Click File > Analyze Prefetch and browse to \Windows\Prefetch, for example, and the program decodes your system prefetch files to display information about the programs you’ve been running. (Assuming prefetch is enabled, anyway -- if you have an SSD then it may be turned off.)

 

On our test system we saw the executable names, create/ written/ last accessed dates, file and path hashes, a run count (incorrect, for some reason) and more.

Clicking the "Written" column date sorted the list by the order the programs had been executed, and we were able to see the 98 executables our system had launched in the past four hours: programs we’d run, system applications (SearchProtocolHost.exe), background processes and more.

 

Exactly how far back in time this goes depends on your PC setup and usage, but you’ll probably have two or three days of significant detail, and if nothing else it’ll give you times when your system was on and being used.

 

If you need to go back further, clicking File > Analyze Shortcuts and pointing the program at a folder of shortcuts tells you more.

We tried this out on our desktop, and saw the file name for each shortcut, the path, and the dates each shortcut was created, written or last accessed. (There’s also the NetBIOS name and MAC address for the target, maybe handy if some of these are network drives.)

 

Elsewhere, there are tools to display the contents of various thumbnail databases, including Windows’ Thumbs.db, ACDSee’s *.fpt, Google Picasa’s *.db, FastStone Viewer’s fsviewer.db and HP Digital Imaging’s *.db or *.dat files.

 

Windows File Analyzer has been around for more than 10 years, and its age shows in places. Windows hasn’t used the thumbs.db format for a long time, Internet Explorer analysis is limited to Index.dat files (IE9 or earlier), even the "guidance" manual is dated 2005.

 

Bizarrely, you can’t directly save its reports, either -- there’s a Print option only.

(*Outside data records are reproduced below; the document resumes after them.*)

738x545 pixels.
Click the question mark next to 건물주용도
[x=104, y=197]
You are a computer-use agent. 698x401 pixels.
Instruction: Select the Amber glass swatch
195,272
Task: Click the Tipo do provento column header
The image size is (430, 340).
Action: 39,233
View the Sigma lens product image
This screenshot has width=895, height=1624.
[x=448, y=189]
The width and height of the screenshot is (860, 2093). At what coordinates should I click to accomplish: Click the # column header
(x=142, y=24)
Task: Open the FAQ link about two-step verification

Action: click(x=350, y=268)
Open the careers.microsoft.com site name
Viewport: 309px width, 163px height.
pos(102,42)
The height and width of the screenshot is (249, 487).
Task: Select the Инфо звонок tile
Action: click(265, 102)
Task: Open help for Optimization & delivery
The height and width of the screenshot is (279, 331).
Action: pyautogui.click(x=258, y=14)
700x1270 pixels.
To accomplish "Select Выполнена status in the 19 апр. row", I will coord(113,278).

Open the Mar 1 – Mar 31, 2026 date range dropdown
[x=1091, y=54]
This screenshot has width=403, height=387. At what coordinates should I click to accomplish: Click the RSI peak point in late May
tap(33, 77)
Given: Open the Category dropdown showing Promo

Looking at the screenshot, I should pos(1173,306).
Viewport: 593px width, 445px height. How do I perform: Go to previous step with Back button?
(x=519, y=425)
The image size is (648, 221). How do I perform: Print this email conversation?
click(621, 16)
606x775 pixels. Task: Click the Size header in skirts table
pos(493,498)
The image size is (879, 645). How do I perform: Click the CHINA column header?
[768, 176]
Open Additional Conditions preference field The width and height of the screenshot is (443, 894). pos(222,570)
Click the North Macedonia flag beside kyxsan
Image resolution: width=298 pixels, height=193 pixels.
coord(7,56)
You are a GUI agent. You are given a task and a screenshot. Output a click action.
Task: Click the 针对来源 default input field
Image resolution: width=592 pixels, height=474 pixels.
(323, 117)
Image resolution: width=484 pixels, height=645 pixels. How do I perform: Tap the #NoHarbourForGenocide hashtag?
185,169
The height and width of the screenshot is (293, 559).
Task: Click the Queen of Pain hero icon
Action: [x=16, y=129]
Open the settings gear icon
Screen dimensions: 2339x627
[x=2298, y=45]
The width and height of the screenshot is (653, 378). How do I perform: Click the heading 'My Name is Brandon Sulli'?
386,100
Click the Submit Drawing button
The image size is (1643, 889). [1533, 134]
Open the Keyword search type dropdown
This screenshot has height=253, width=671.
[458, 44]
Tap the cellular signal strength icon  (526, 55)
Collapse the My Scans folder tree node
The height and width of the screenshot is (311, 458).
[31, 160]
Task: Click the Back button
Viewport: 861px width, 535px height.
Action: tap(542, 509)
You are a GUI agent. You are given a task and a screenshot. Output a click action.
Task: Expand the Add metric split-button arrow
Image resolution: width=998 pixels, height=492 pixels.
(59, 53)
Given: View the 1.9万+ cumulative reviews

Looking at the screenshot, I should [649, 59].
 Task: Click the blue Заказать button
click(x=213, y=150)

Despite that, the program can give you plenty of information about PC activities, and -- if you’re using one of the supported applications -- the thumbnail database tools will probably justify the download all on their own.

 

But if it doesn’t work for you, try NirSoft’s similar LastActivityView instead.

 

Windows File Analyzer is a free application for Windows 2000 and later.

 

Article source

[straycat19]

I would not consider this a forensic tool since it makes changes to the hard drive when it is run and that violates the basic rule of live forensic programs that they not touch the hard drive and change or add ANY data to it.  It can be considered a good information tool for laymen.

 

Unfortunately, the term 'forensic tool' is thrown around way too often without any actual testing to see if it actually conforms to what is acceptable as a forensic tool.  For example, do a SHA256 hash of an entire drive, then run the forensic tool you want to test, and after closing it run another SHA256 hash.  If the hashes match exactly then the tool did not touch the drive and is forensically sound, though one test is not considered enough, you would need a hundred tests on different systems to qualify the tool .  Forensic technicians have to certify every tool they use themselves because when you testify about your results you have to be able to show through records and tests where your forensic tools have been certified as forensically sound in case your results are questioned.  Usually the opposing parties will have access to this data before the actual trial and just stipulate that the forensic tools/procedures are sound and accurate.